### Exercise goal
Go to the line with "Task: Select the CPI row label" in the records below, then output it and each following line exactly, up to and including the line with "Image resolution: width=852". Skip pictures and add nothing.

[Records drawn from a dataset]
= Beginning of Section =

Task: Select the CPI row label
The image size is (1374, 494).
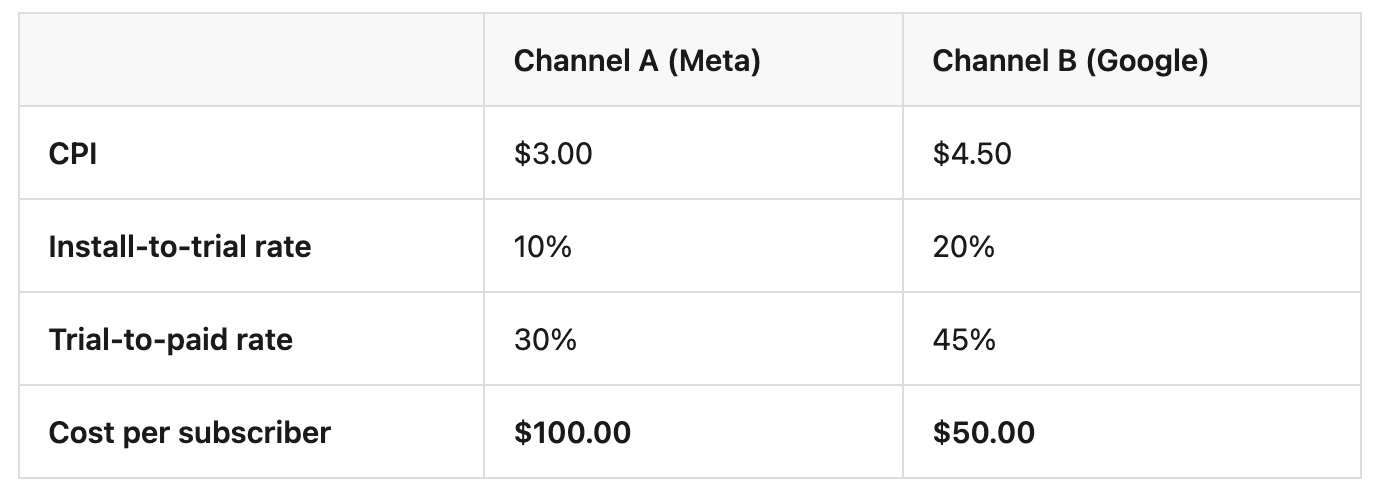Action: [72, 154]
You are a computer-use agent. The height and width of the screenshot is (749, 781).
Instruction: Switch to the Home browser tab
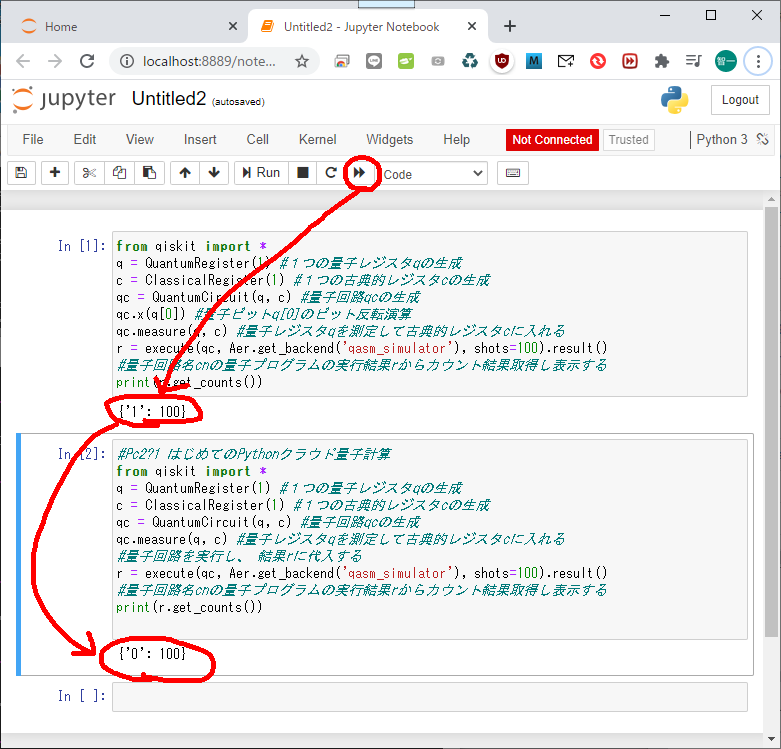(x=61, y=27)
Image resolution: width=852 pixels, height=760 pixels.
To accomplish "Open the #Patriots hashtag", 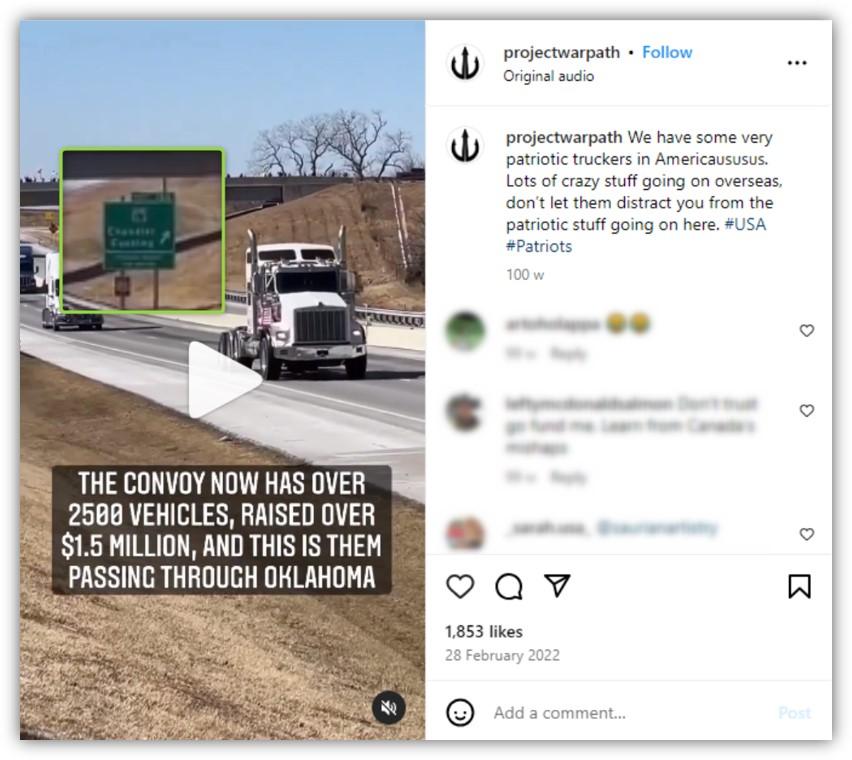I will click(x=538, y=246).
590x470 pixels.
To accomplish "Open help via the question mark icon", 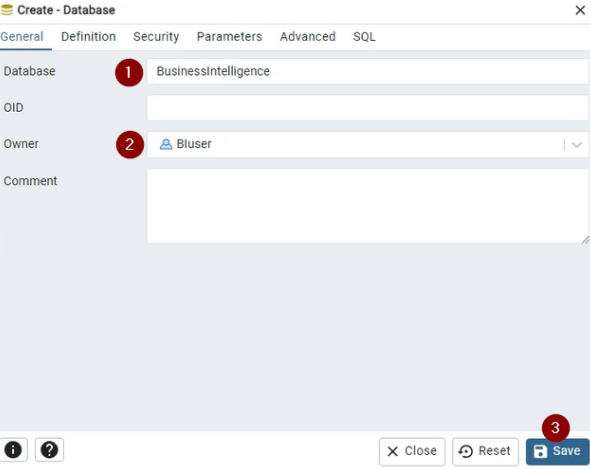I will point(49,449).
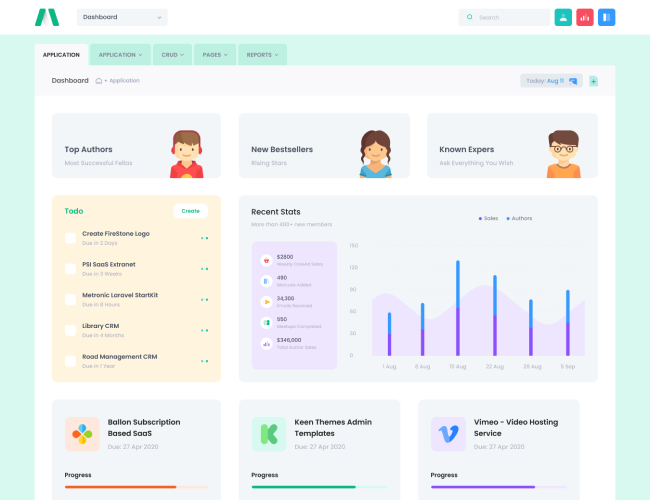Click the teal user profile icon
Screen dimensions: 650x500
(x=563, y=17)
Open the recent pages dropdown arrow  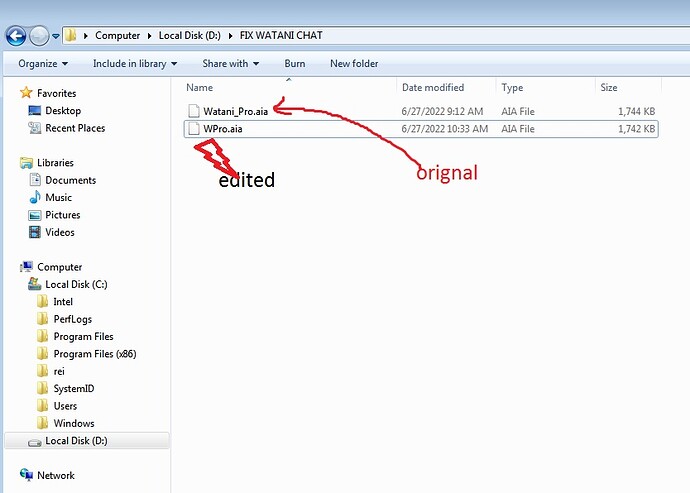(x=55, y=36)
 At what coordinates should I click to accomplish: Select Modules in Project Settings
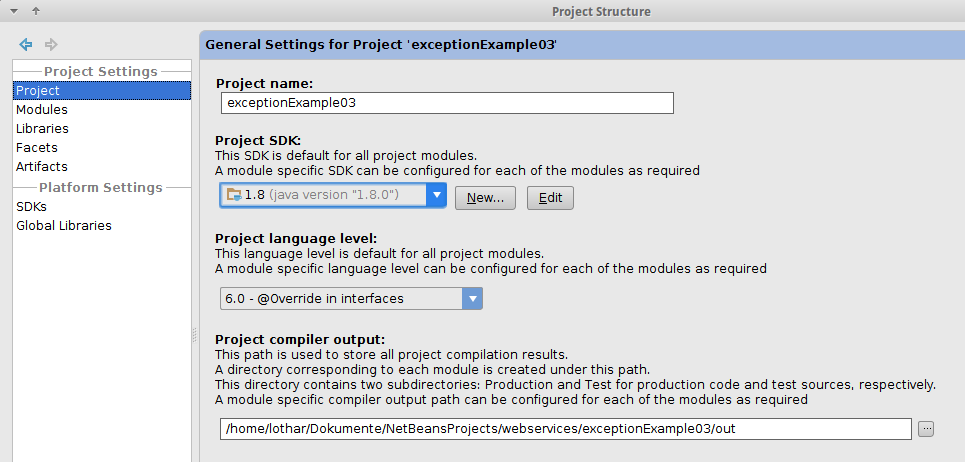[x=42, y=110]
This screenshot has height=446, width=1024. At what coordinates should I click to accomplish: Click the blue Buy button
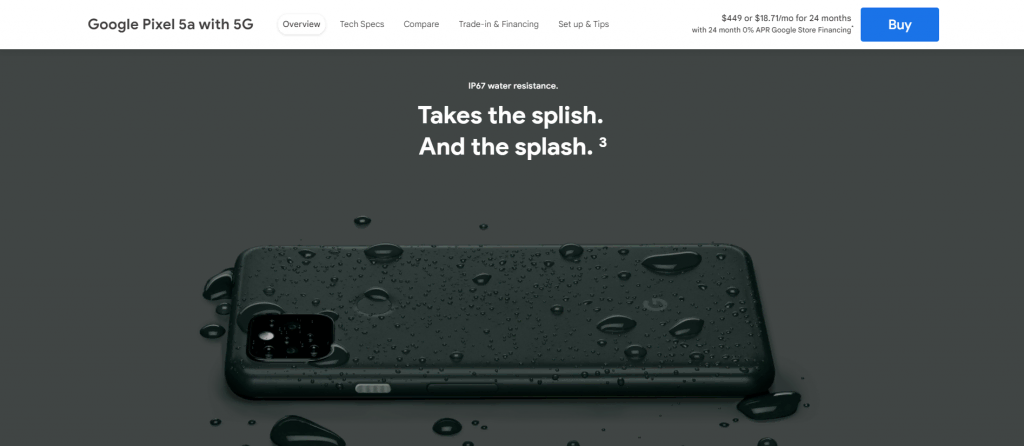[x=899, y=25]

= End of Section =
= Beginning of Section =

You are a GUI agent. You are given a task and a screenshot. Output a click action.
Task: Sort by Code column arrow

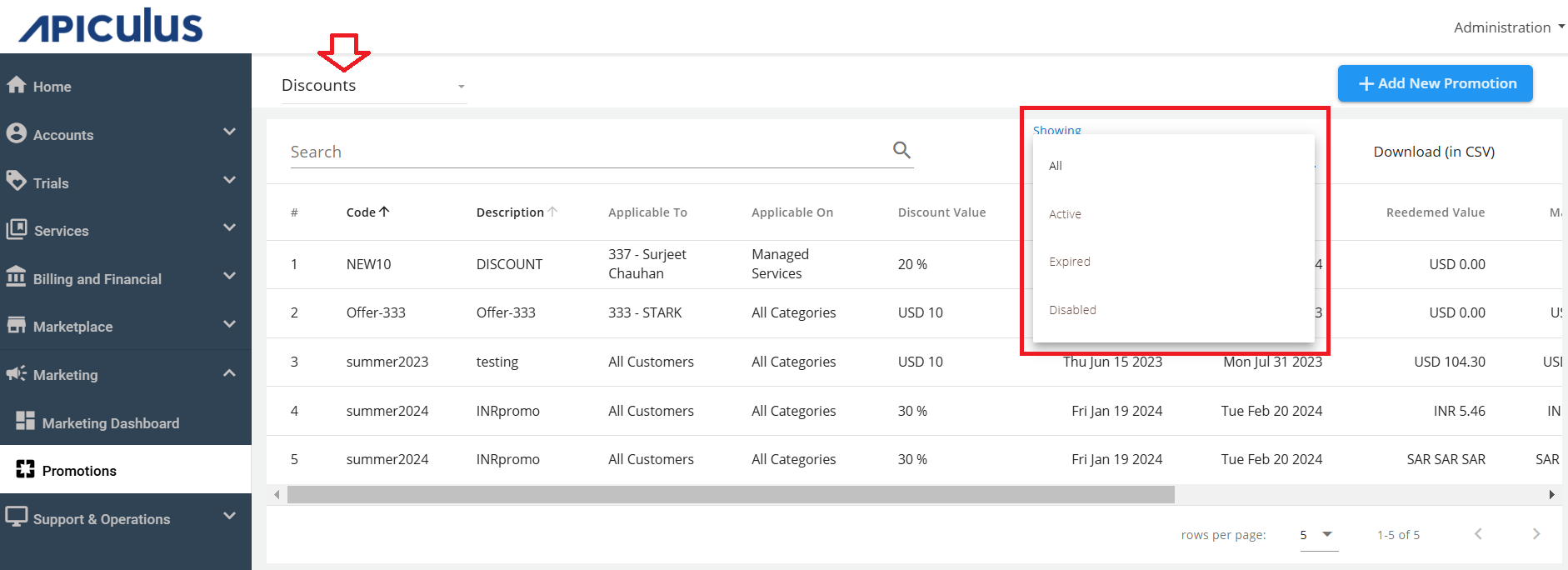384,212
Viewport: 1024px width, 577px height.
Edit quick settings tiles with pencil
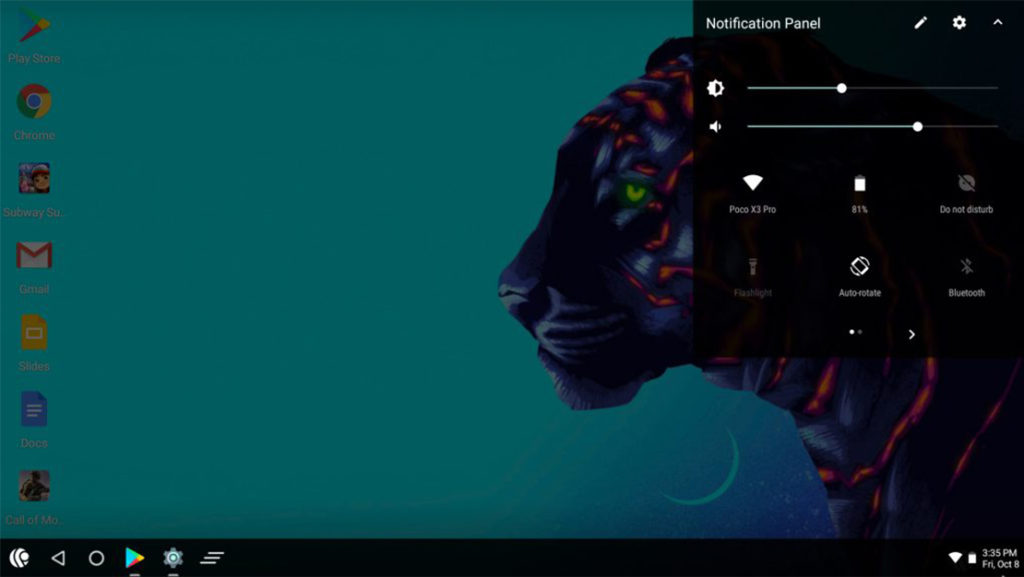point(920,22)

= End of Section =

### Finished task
Task: Select the CPI row label
The image size is (1374, 494).
Action: [72, 154]
You are a computer-use agent. The height and width of the screenshot is (749, 781).
Instruction: Switch to the Home browser tab
(x=61, y=27)
Image resolution: width=852 pixels, height=760 pixels.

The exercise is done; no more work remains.